Namestie Majstra Pavla, November 2002. The winter of 2002 was a memorable one for me. Among the many adventures enjoyed during those freezing cold Slovak months was a fantastic magical mystery tour bus trip around the country with my newfound friends and teaching colleagues. The little town of Levoča, situated in the Prešov region of Eastern Slovakia, was just one of many stops we made over a three day journey. With only an hour or so to jump off and enjoy its olde-worlde feel and UNESCO-endorsed architecture, there was no time to lose! It was a chilly, grey afternoon and there was an almost unnerving feel to the deserted main square. Protected by a squadron of ghostly trees, this imposing statue of Ludovít Štúr holds court. Štúr was a nineteenth century politician, poet, journalist, teacher, philosopher and linguist.
Namestie Majstra Pavla, November 2002. Despite only having an hour, I must have spent a good ten to fifteen minutes in and around the square, marveling at the architecture with an inescapable feeling that I was walking around on the set of some historical Slovak drama. One that could perhaps, at any moment, transform into a nightmarish horror.
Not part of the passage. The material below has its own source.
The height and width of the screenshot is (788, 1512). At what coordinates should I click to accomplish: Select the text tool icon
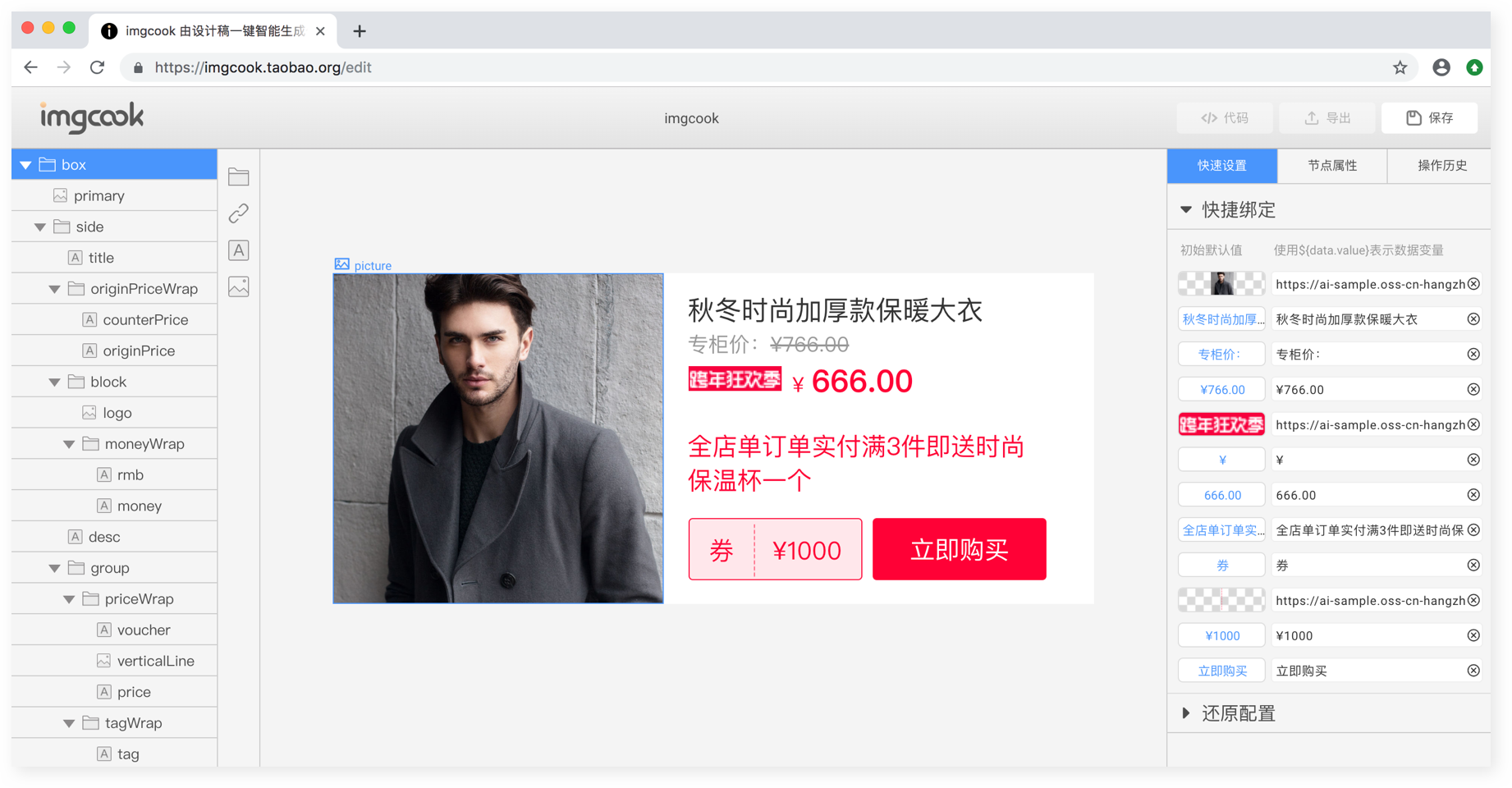239,250
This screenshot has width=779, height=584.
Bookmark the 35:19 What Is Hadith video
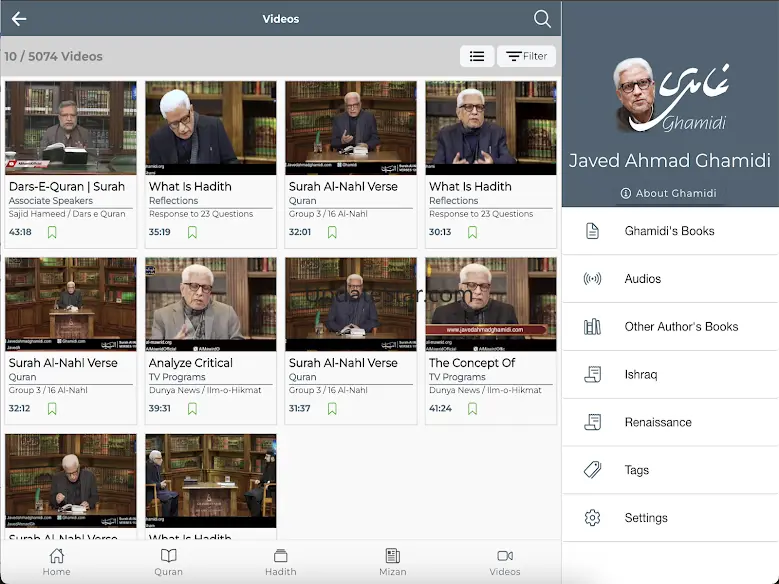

Baroque Church, November 2002. Levoča has a population of around fifteen thousand people, though I don’t recall seeing so much as a single local during our explorations. If I remember correctly it was a Sunday so the shops were all closed, as were the handful of churches we came upon, like this one. This desolation actually helped with the pervasive sense of history oozing from the town. Nearly a thousand Jews, a large chunk of its community, were carted off to concentration camps during The Second World War, while in the summer of 1995 a staggering six hundred and fifty thousand people descended on the area for a visit by Pope John Paul II.
Cage Of Shame, November 2002. Levoča’s wrought iron Cage of Shame was a quirky highlight, especially as it seemed like the perfect place for an annoying member of our party. Erected in the sixteenth century, it was somewhat sadistically decorated with lilies and hearts, despite being used to publicly punish thieves and disobedient women! For those unfortunate enough to be handed cage time, it was the norm to be hit with a barrage of verbal abuse and to be spat at. And if you were really lucky, you might be treated to a face full of rocks and rotting vegetables.
Distant Castle Thing, November 2002. The last thing we caught, right on the edge of town just before heading back for the bus, was this magnificent view of the surrounding hills. Was it a castle? Was it a church? Was it someone’s amazing personal mansion? I never did find out. “This should be an album cover!” exclaimed my mate Paul, the words that will forever go hand in hand with this image.